[DOCUMENTO FUENTE]:
►
La enfermedad, el dolor y el cuerpo se convierten en los
protagonistas principales y aquí Neuman es profundamente lúcido. Dice Elena
viendo a su esposo en el hospital una vez ha regresado del viaje: “
Cuando lo contemplo, flaco y blanco como una
sábana más, a veces pienso: Ese no es Mario. No puede ser él. El mío era otro,
demasiado distinto. / Pero otras veces me pregunto: ¿Y si ese, exactamente,
fuera Mario? ¿Y si, en lugar de haber perdido su esencia, ahora sólo quedase lo
esencial de él? ¿Como una destilación? ¿Y si en el hospital estuviéramos
malentendiendo los cuerpos de nuestros seres queridos? (...)
Hay esperas que son como una muerte lenta.
Me asfixia estar esperando una muerte para reanudar mi vida, sabiendo de sobra
que, cuando suceda, voy a ser incapaz de reanudarla”. “
El hospital te convierte en un cuerpo”, dice Mario. Y sigue: “
lo peor es que todo esto no me ha enseñado
nada, lo que siento es rencor, antes, cómo decirte, creía que sufrir servía
para algo, como una especie de balanza, ¿entiendes?, un sufrimiento a cambio de
alguna conclusión, una debilidad a cambio de tal conocimiento, mierda, todo es
una mierda, y además qué vanidoso, como si uno pudiera organizar el dolor, no,
el dolor es puro, no tiene utilidad, es de lo poco que puedo asegurarte, hijo,
tú no te enseñes a sufrir, no aprendas nunca”. Otra vez un nudo en la
garganta. Recuerdo a Hass hablando del dolor acurrucado en el patio de una
cárcel mexicana en
2666: “
A Hass le gustaba sentarse en el suelo, la
espalda apoyada contra la pared, en la parte sombreada del patio. Y le gustaba
pensar. Le gustaba que Dios no existía. Unos tres minutos, como mínimo. También
le gustaba pensar en la insignificancia de los seres humanos. Cinco minutos. Si
no existiera el dolor, pensaba, seríamos perfectos. Insignificantes y ajenos al
dolor. Perfectos, carajo. Pero allí estaba el dolor para chingarlo todo.
◄
[TAREAS POR REALIZAR]:
1. Responda brevemente, con datos del texto sobre el dolor y la enfermedad:
(a) ¿A quién contempla Elena en el hospital?
(b) Según Mario, ¿en qué te convierte el hospital?
(c) ¿En qué parte del patio le gustaba sentarse a Hass?
2. Transcriba sin cambios el pasaje del texto sobre el dolor y la enfermedad que comienza en "La enfermedad, el" y termina en "una muerte lenta.".
3. Prolongue el texto sobre el dolor y la enfermedad a partir del punto en que se detiene.
Los registros no intervienen en nada de esto.

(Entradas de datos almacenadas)
►
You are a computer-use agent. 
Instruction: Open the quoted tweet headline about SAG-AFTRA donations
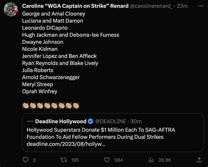(101, 133)
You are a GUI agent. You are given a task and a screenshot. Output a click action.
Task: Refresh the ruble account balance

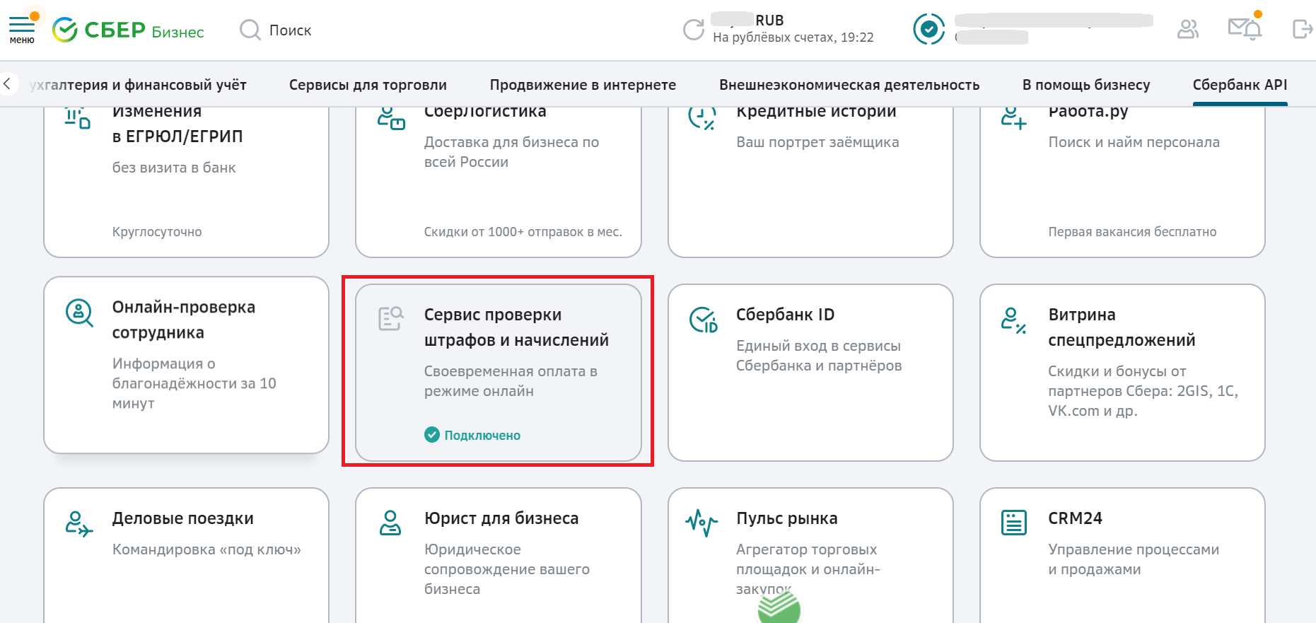tap(693, 30)
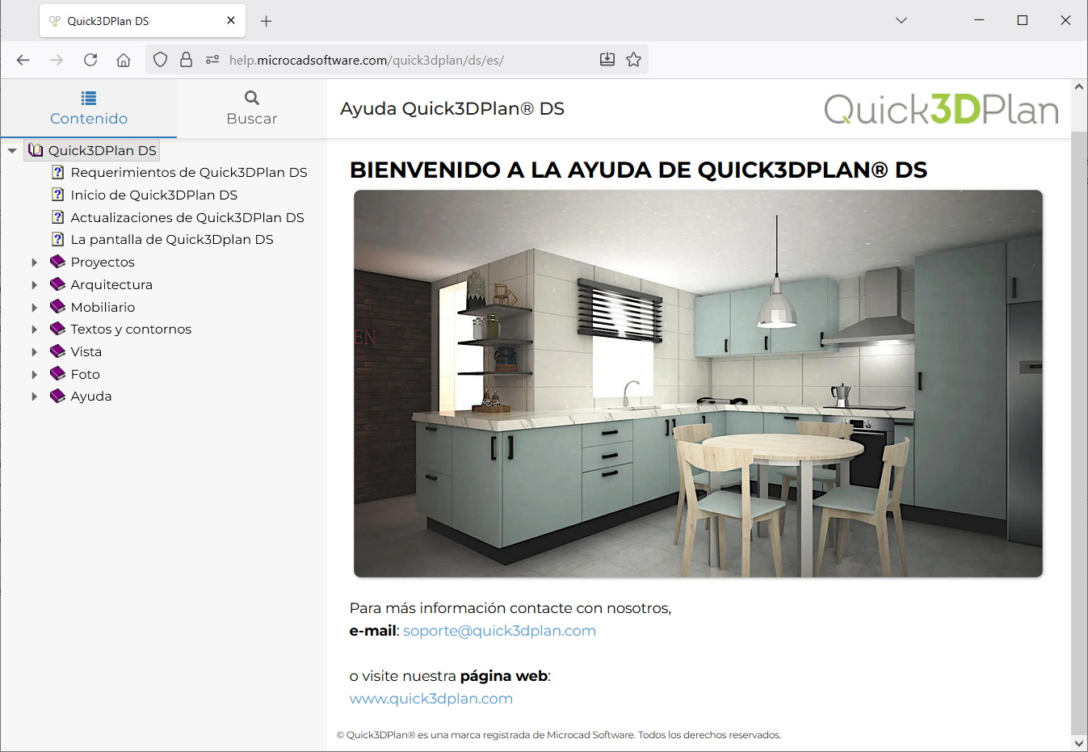Click the install app icon in address bar
The width and height of the screenshot is (1088, 752).
607,60
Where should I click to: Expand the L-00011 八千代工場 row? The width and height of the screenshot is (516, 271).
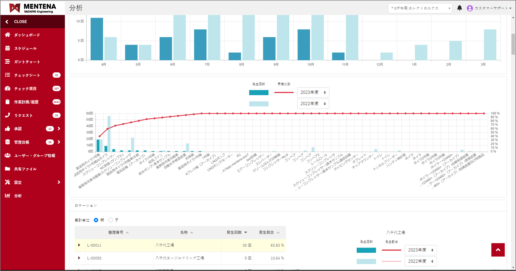[x=79, y=245]
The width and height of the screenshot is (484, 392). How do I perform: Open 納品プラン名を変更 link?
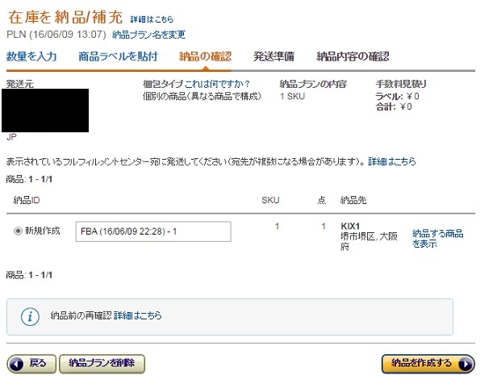click(x=148, y=35)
◄
[RESPUESTAS ESCRITAS]:
1.
(a) A su esposo, Mario.
(b) En un cuerpo.
(c) En la parte sombreada.

2.
La enfermedad, el dolor y el cuerpo se convierten en los
protagonistas principales y aquí Neuman es profundamente lúcido. Dice Elena
viendo a su esposo en el hospital una vez ha regresado del viaje: “
Cuando lo contemplo, flaco y blanco como una
sábana más, a veces pienso: Ese no es Mario. No puede ser él. El mío era otro,
demasiado distinto. / Pero otras veces me pregunto: ¿Y si ese, exactamente,
fuera Mario? ¿Y si, en lugar de haber perdido su esencia, ahora sólo quedase lo
esencial de él? ¿Como una destilación? ¿Y si en el hospital estuviéramos
malentendiendo los cuerpos de nuestros seres queridos? (...)
Hay esperas que son como una muerte lenta.

3.
Finalmente pensaba en el lujo, el lujo de tener memoria, el lujo de saber un
idioma o varios idiomas, el lujo de pensar y no salir huyendo”. Un oasis de
horror en medio de un desierto de aburrimiento diría Baudelaire en el epígrafe
de Bolaño.
La historia está llena de paisajes melancólicos, paisajes de
despedida, paisajes del final de algo, del final de todo. Así describe Lito una
de las ciudades a las que llegan: “
En
Comala de la Vega todas las casas son bajas y las antenas están torcidas. Seguro
que cuando sopla el viento los televisores cambian de canal (...). Papá ha
inventado un juego. Cada vez que llegamos a un lugar tengo que adivinar cuántos
habitantes tiene. En Comala de la Vega no creo que viva nadie. Las calles están
quietas. Lo único que se mueve es Pedro. Todos los coches parecen muy viejos.
Como si los hubieran dejado ahí hace mil años. Si se apagaran los semáforos no
pasaría nada”. Eso y los hospitales como signos asépticos de nuestra lucha
contra el dolor.
El dolor como un síntoma contemporáneo, como lo que a pesar
de todo permanece inevitable, imposible de organizar. La enfermedad como
metáfora de un mundo que muere y nace a cada instante, con cada fragmento, con
cada big bang. Fragmentos que, como
con los cuadros puntillistas, pueden terminar formando un todo. Depende de
nuestra capacidad, cada vez más difícil de mantener, de ver el conjunto, de
construirlo, de inventarlo a cada momento.